South-Western - Management  
U.S. Wants to Google…Google
Topic Ethics and Social Responsibility
Key Words Internet privacy rights
News Story

Google Inc. is refusing a demand from the Justice Department that it turn over information about what people are searching for when they use the company’s search engine. A subpoena asks specifically for one week of information about Google activity. Google says that this information could identify millions of people and what they are looking at on the Internet, raising the question of Internet privacy rights.

The government says that it wants to use the information to search Google queries to find out how often users run across sexual content when they are not specifically searching for it. It appears that other Internet providers like Yahoo and MSN have complied with the government’s requests and Google is the lone resistor. Privacy watchdog groups have previously pointed out that Google keeps most of the information that is generated through their site.

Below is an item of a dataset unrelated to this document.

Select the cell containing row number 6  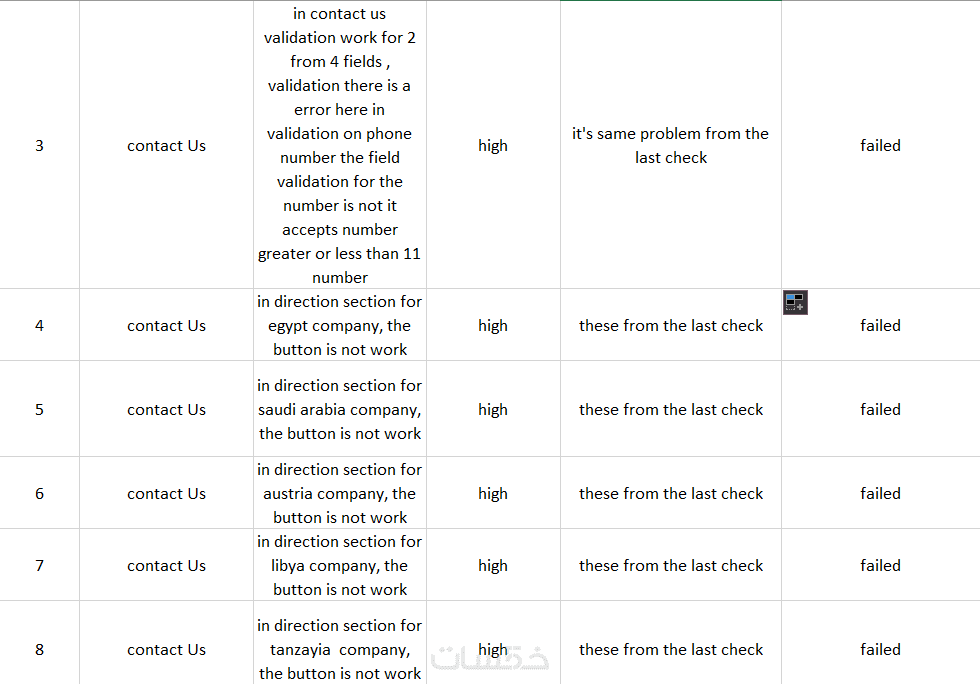click(39, 494)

The Justice Department claims it wants to use the information gathered from Google and other search engines like Yahoo and MSN to prove the constitutionality of the Child Online Protection Act. The law would impose a $50,000 fine and a 6-month prison sentence on commercial website operators who posted “patently offensive” material on any website accessible to children. This act was not approved by the Supreme Court last year on the grounds that it sacrifices the free speech rights of adults. Justice Anthony Kennedy said filters are more effective for keeping minors away from pornography and that parents have the responsibility to protect their children. The Court didn’t kill the law but directed it back to a federal court in Pennsylvania. A trial there is supposed to determine if software filters are more effective than laws at protecting children. The Justice Department plans to use the data to show that even non-pornographic searches often end up extracting material that is inappropriate for children. In those situations, filters would not be effective, and only the enforcement of the law could cut down on the incidences of innocent exposure to pornographic material.

Questions
1.

Define “Internet privacy rights.”

2.

In your opinion, do Google and other web search engines have a responsibility to protect the privacy of those who use their sites? Be prepared to discuss your opinion in class.

3.

What is your opinion on the Child Online Protection Act? Would enactment of this law be effective at protecting children from pornography on the Internet? Do you agree with the Supreme Court’s initial finding that the act would violate adult freedom of speech? Be prepared to debate your answers in class.

Source “U.S. Wants to Google…Google,” Chicago Tribune, January 20, 2006, pp. 1, 22.